The last episode takes place on a space station frequented by the Sun creatures. Although they does not come on Earth
(and therefore are not perceived in any one episode besides this one), here is the list of these Sun creatures:

- Moon Head (O) (note that this character is the creature associated with the episode Cosmic Wind: he descends from the shuttle at the beginning of each episode. In fact, he is the only main Sun creatures in the serie to never blow solar wind)
- One of the Double Faces (Mystère)
- Two Nostalgic Old Birds (Alegria)
- Bungee act character (Mystère)
- A Spermatos (Mystère)
- Two Musicians (Alegria)

==Episodes==
Each episode has a different theme that is explored through various loosely interwoven storylines.

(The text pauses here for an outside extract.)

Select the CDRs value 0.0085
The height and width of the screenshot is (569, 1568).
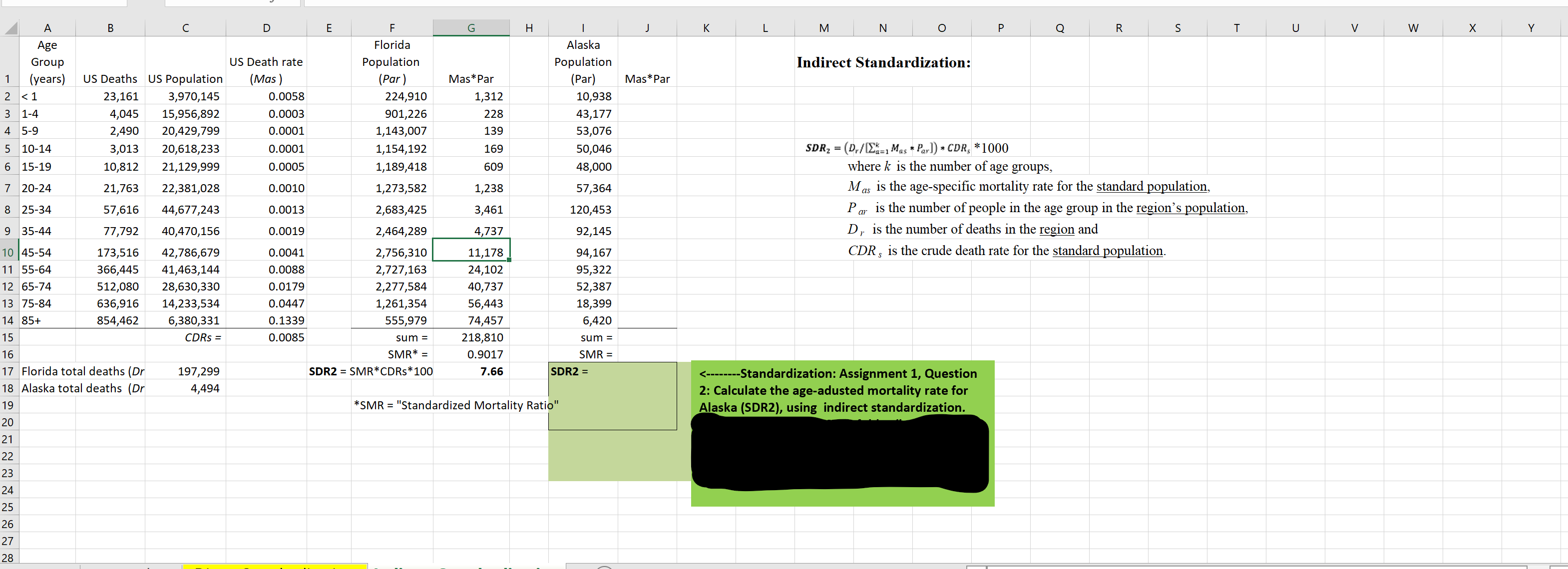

- Wind of Romance (set in Italy)
 An Italian village becomes a festival of passionate excursions.
- Twin Winds (set in Brazil)
 A vain man pursues his stolen reflection in a world of pairs.
- Howling Winds (set in Transylvania)
 An old-fashioned hotel turns into a haunted house of fun and horror.
- Rockin' Wind (set in France)
 An orchestra rehearsal goes awry and takes on a rock 'n' roll beat.
- Once Upon a Wind (set in London)
 A storybook turns those who touch it into adventure heroes.
- Wind of Freedom (set in the Caribbean)
 Prisoners flee captivity by exceptional means.
- Ghostly Wind (set in Hollywood, California)
 A night watchman is frightened by costumes brought to life in a warehouse.
- Gone With the Winds (set in Nevada)
 An airport employee experiences a unique adventure in the desert.
- Wind from the Past (set in Quebec)
 For a fleeting moment, an old man becomes a child in the world of his toy box.
- Winds of Courage (also set in Quebec)
 An armchair sports fan enters into a series of competitive games.
- Wind of Imagination (set in New York City)
 A boy's building blocks become an actual construction site.
- Wind of Life (set in Austria)
 In a toy shop in Salzburg, an old artisan's marionette comes to life.
- Cosmic Wind (set in outer space)
 Creatures of the sun live it up in an intergalactic discothèque.